【ちむどんどん】黒島結菜の登場で、子育て世代が2作連続の「小学生ヒロインロス」に直面!

 大人ヒロインの登場も、その悲しみをカバーするには至らなかったようだ。

 4月22日放送のNHK連続テレビ小説「ちむどんどん」第10回では、東京に住む大叔母のもとへと旅立とうとしていたヒロインで小五の比嘉暢子(稲垣来泉)が、バスを追いかけてくるきょうだいたちの姿にほだされ、沖縄に残ることを決意。美しいきょうだい愛に感動する視聴者が続出していた。

 終盤では時代が7年後の昭和46年(1971年)へと進み、暢子は高三へと成長。いよいよ黒島結菜がヒロイン暢子役を務めるターンへと突入した。本編終了後の次週予告には、長男の賢秀(竜星涼)や長女の良子(川口春奈)、三女・歌子(上白石萌歌)も登場。人気者が勢ぞろいする様に期待が高まるなか、一部の視聴者は「ロス」に打ちひしがれているという。

「ヒロインの成長を描く朝ドラでは毎回のように物語序盤で《子役ロス》が発生するもの。今回は比嘉家の4きょうだいが一気に代替わりすることに加え、子ども時代のヒロイン暢子を演じた稲垣来泉の演技があまりにも達者すぎたことから、ロスの大きさもひとしおとなっているのです」(女性誌ライター)

 その稲垣は2011年1月生まれの小学6年生で、小五の暢子はほぼ等身大の役柄。それでいて演技の上手さには目を見張るものがあり、第9回では自ら東京行きを決心した際、作り笑いに涙が浮かぶ名演技で視聴者を感動の渦に巻き込んでいたものだ。

 そして第10回では東京から来た中三の青柳和彦(田中奏生)に「ねえ、手繋いで帰ろう」と言って自ら手を繋ぐ場面も。小五の暢子自身には誘惑といった概念はまだないはずだが、小学生にして男子をドキドキさせる口調や仕草には、演技を超えた魔性を感じた視聴者も少なくなかったことだろう。

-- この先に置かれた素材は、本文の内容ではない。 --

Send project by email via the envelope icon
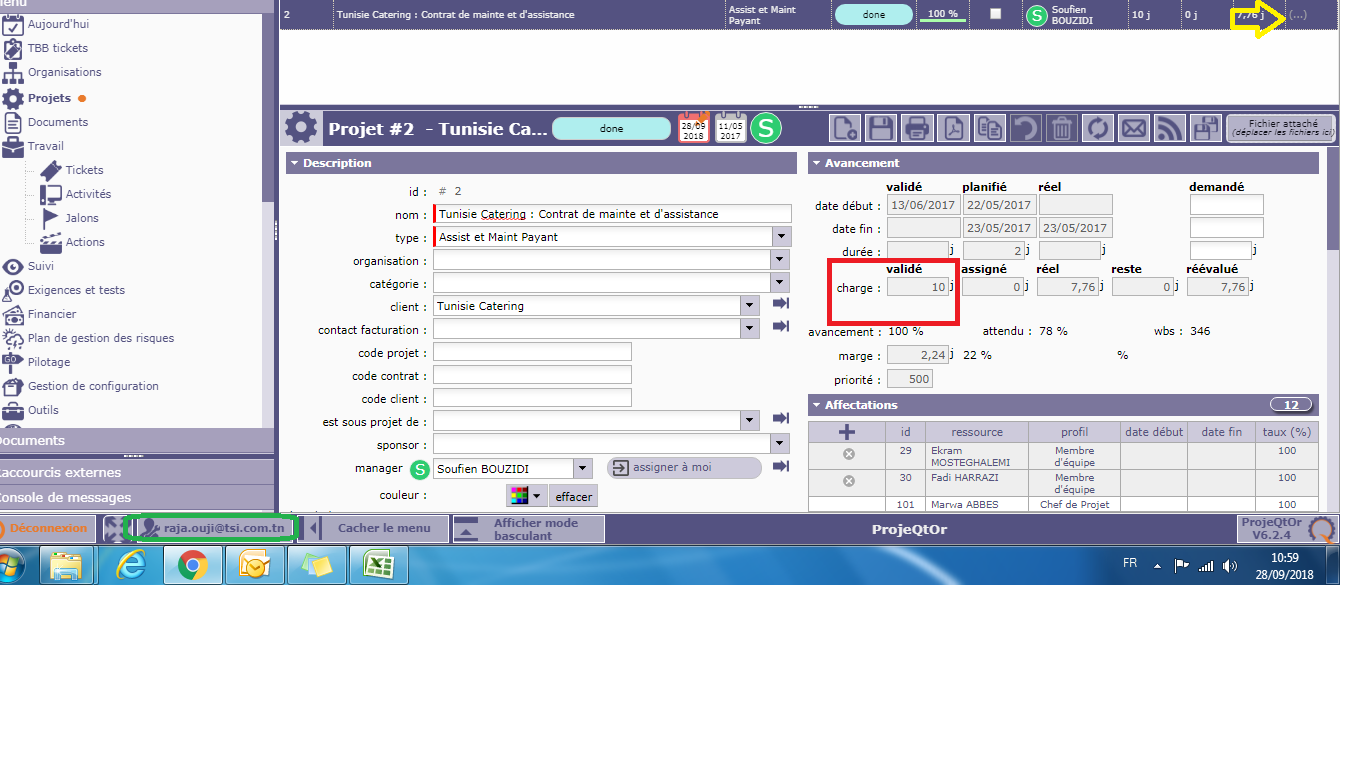 (1133, 128)
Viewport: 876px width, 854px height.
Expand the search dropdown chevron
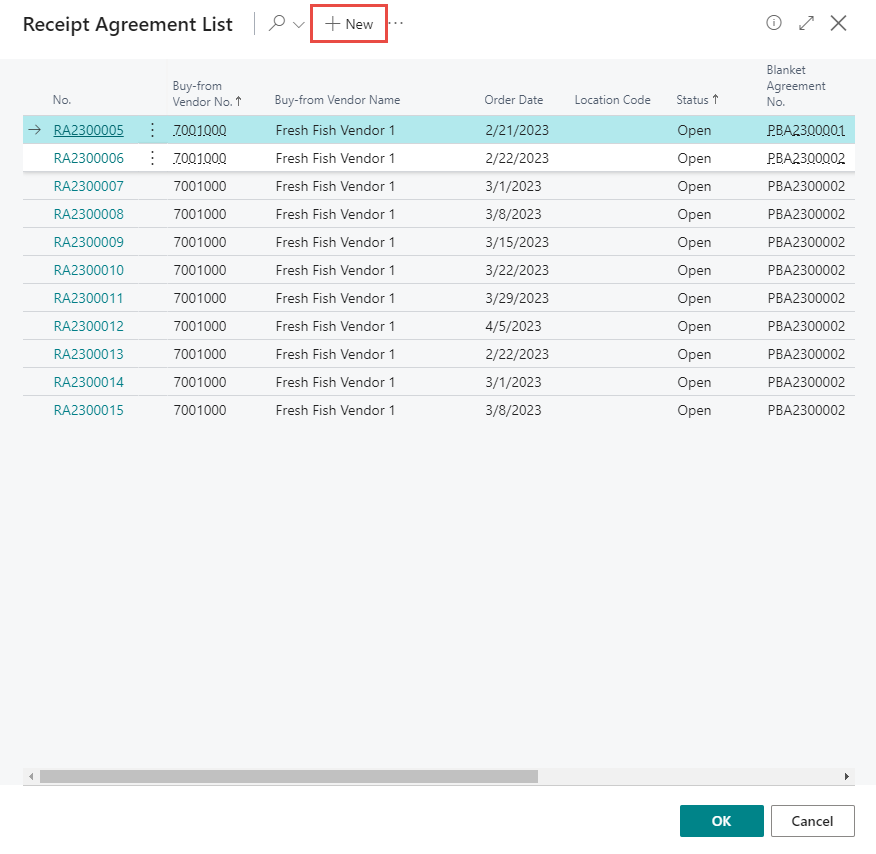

「同様の子役ロスは、日本中を考察の波に引きずり込んだ前作の『カムカムエヴリバディ』でも発生。母娘3代のヒロインが登場するなか、孫・ひなたの小学生時代を演じた新津ちせの子どもらしさに満ち満ちた演技には、子育て世代の親が我が子を愛でるかのように惹き込まれたものです。たまたま2作品続けて小五の女子がヒロインだったこともあり、同世代の娘を持つママやパパ、そして孫を持つジジババたちは、やはり2作品続けて大きなロスを抱えているに違いありません」(前出・女性誌ライター)

前作「カムカムエヴリバディ」で子役ロスを生み出していた新津ちせは、稲垣と同級生の小六だ。©NHK

 前作の「カムカムエヴリバディ」では第62回でひなたが誕生し、第63回から第70回にかけての延べ8回に新津が出演。そして今作の「ちむどんどん」では第1週と2週の全10回にわたり、稲垣がヒロインを務めていた。

「今作では通常通り、ヒロインが一人しかいないのですから、子役時代をもう1週長く続けてほしかったとの声が続出しています。しかも暢子役の稲垣だけではなく、長男・賢秀役の浅川大治、長女・良子役の土屋希乃、そして三女・歌子役の布施愛織も、それぞれ存在感にあふれた演技を披露。これほど魅力ある子役4きょうだいが出演するドラマはそうそうあるものではなく、一部の視聴者からは《子役たちだけでスピンアウトドラマを作ってほしい!》との声さえあがっているようです」(前出・女性誌ライター)

子役の4人は撮影中も一緒に遊んでいたという。稲垣来泉公式インスタグラム(@kurumi_inagaki)より。

 稲垣らの子役に魅了された視聴者は、いつの日か彼女たちが大人の役者としてドラマの主演を務める日を心待ちにしていることだろう。